This offseason is going to be even more fascinating because the 23 general managers that lose in the Toronto and Edmonton bubbles will have to decide how much weight that want to put on an unprecedented playoff environment after a four-month layoff and what it says about their teams, while also balancing a flat salary cap that is going to reduce their wiggle room in building a roster. It could be chaos.

That brings us to one of the biggest wild cards this offseason, the Calgary Flames.

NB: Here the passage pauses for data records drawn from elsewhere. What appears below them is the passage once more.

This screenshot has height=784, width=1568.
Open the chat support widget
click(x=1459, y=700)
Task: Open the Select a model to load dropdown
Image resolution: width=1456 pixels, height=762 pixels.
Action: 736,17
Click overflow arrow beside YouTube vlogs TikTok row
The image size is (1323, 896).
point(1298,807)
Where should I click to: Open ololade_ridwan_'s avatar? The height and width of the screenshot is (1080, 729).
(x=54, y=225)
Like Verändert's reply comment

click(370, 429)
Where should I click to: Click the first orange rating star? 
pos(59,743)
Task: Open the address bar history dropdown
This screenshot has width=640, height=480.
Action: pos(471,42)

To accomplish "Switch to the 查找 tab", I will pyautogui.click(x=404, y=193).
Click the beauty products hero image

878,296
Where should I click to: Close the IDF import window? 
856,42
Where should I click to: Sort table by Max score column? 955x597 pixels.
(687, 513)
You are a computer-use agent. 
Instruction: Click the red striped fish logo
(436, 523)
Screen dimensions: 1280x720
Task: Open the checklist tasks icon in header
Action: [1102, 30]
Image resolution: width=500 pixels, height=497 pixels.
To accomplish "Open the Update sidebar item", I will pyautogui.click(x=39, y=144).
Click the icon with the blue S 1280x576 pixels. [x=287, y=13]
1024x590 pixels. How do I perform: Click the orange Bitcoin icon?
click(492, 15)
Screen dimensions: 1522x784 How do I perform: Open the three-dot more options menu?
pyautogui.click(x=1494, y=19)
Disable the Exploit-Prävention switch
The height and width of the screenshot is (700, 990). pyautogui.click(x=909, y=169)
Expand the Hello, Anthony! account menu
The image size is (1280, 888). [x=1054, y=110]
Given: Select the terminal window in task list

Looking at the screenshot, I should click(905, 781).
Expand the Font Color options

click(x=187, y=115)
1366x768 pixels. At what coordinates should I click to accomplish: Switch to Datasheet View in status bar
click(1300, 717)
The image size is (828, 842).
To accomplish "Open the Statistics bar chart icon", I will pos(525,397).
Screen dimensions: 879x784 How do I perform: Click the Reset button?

[NBC 2020 STANLEY CUP PLAYOFF HUB]

The Flames’ season wasn’t even fully buried in the ground when trade speculation started to surface regarding the top-line duo of Johnny Gaudreau and Sean Monahan. One of these players always seems to have their name floated out there, and it represents the maddening discourse this sport sometimes produces.

When an NHL team loses it is almost always greeted with a talking point that is centered around let’s trade the best players because … well … we just gotta shake things up, ya know? Can we win with this core? This is the only sport where this consistently happens. When the Anaheim Angels miss the playoffs no one argues they have to trade Mike Trout. Because that would be dumb. When the Baltimore Ravens lost in the first round two years in a row nobody with a functioning brain argued that maybe it’s time to float Lamar Jackson out there in trade talks and see what they can get. Because that would be insane. So why do we do it here?

None of that is to say Gaudreau and Monahan are the hockey equivalent of Trout or Jackson, but it doesn’t even necessarily have to apply to the Flames. It could be any random NHL team that loses early a couple of years in a row and the immediate suggestion is to think about breaking up that team’s core.

[Full NHL Second Round schedule]

It is not a given the Flames will move one of them, but there is going to be increased outside pressure for it to happen after a second straight First Round loss.

The Flames have to resist that pressure.

Even if you want to argue that Monahan had a disappointing postseason, or that both players took a step back offensively during the regular season, that is all the more reason to want to keep them right now. Why would you sell them off what might be their lowest possible value? Trading a core player when their value is down is how you become the other team in Alberta.

We are not talking about aging players here that don’t produce. Gaudreau and Monahan are among the most productive forwards in the league, still in their mid-20s, and signed long-term through their primes at fair salary cap hits.

Since the start of the 2014-15 season both players are among the top-50 point-per-game forwards in the league (minimum 100 games played).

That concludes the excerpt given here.